A precise copy of the data is required, with every picture left out.

_ _ _

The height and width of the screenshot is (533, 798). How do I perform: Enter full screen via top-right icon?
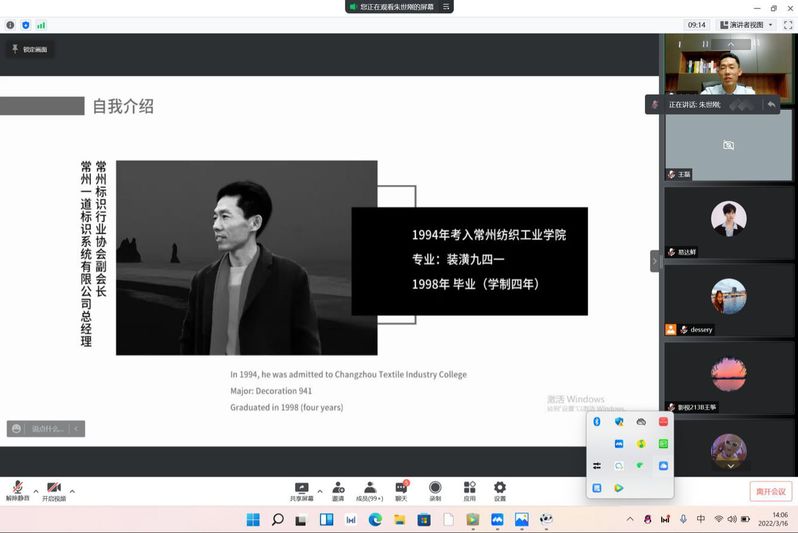tap(787, 25)
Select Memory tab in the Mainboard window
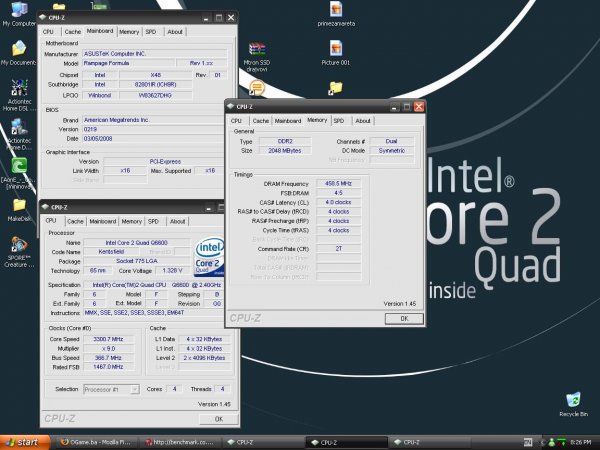The height and width of the screenshot is (450, 600). 129,31
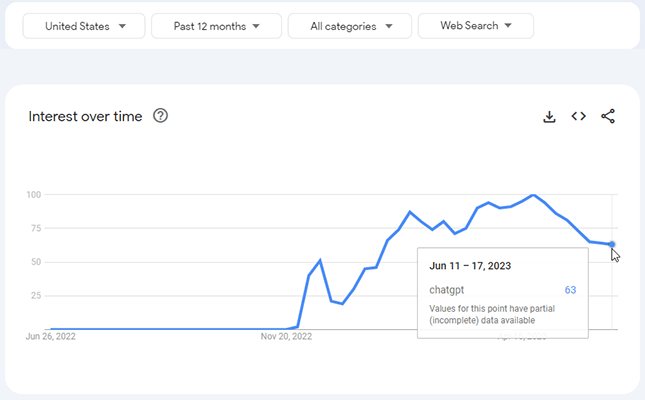Open help for Interest over time
The height and width of the screenshot is (400, 645).
tap(161, 116)
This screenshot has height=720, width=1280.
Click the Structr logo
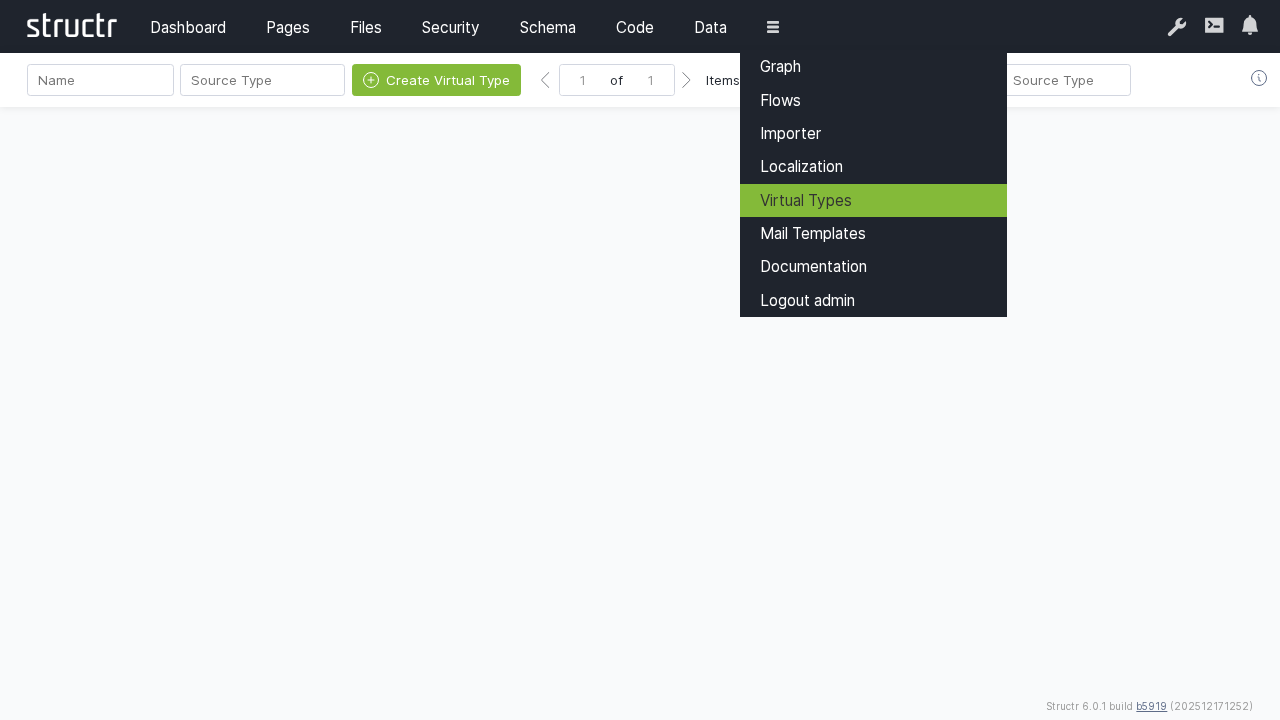[71, 26]
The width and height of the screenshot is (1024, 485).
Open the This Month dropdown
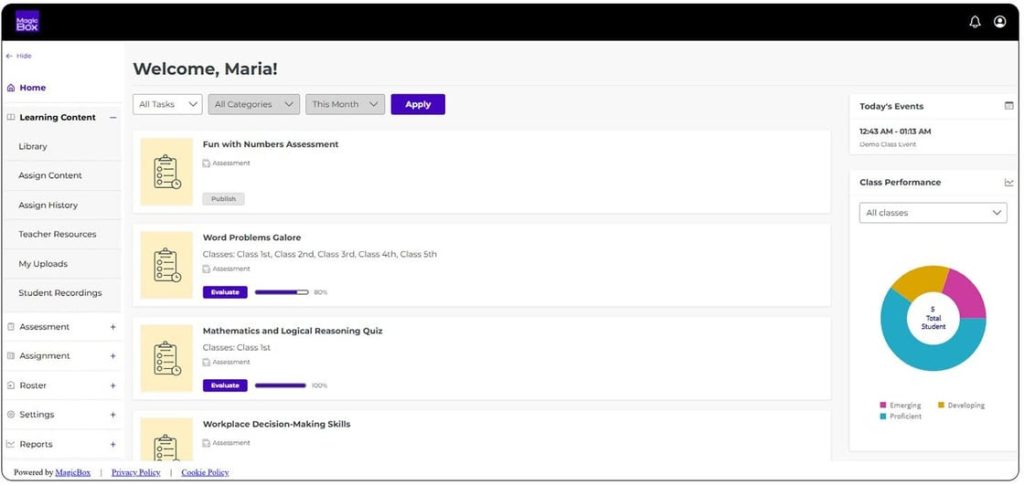click(345, 104)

_ _ _

● EXPECTED ANSWER:
The height and width of the screenshot is (533, 798). How do I perform: Enter full screen via top-right icon?
tap(787, 25)
Select Memory tab in the Mainboard window
The height and width of the screenshot is (450, 600). 129,31
Open help for Interest over time
The height and width of the screenshot is (400, 645).
tap(161, 116)
This screenshot has height=720, width=1280.
Click the Structr logo
[71, 26]
The width and height of the screenshot is (1024, 485).
Open the This Month dropdown
click(345, 104)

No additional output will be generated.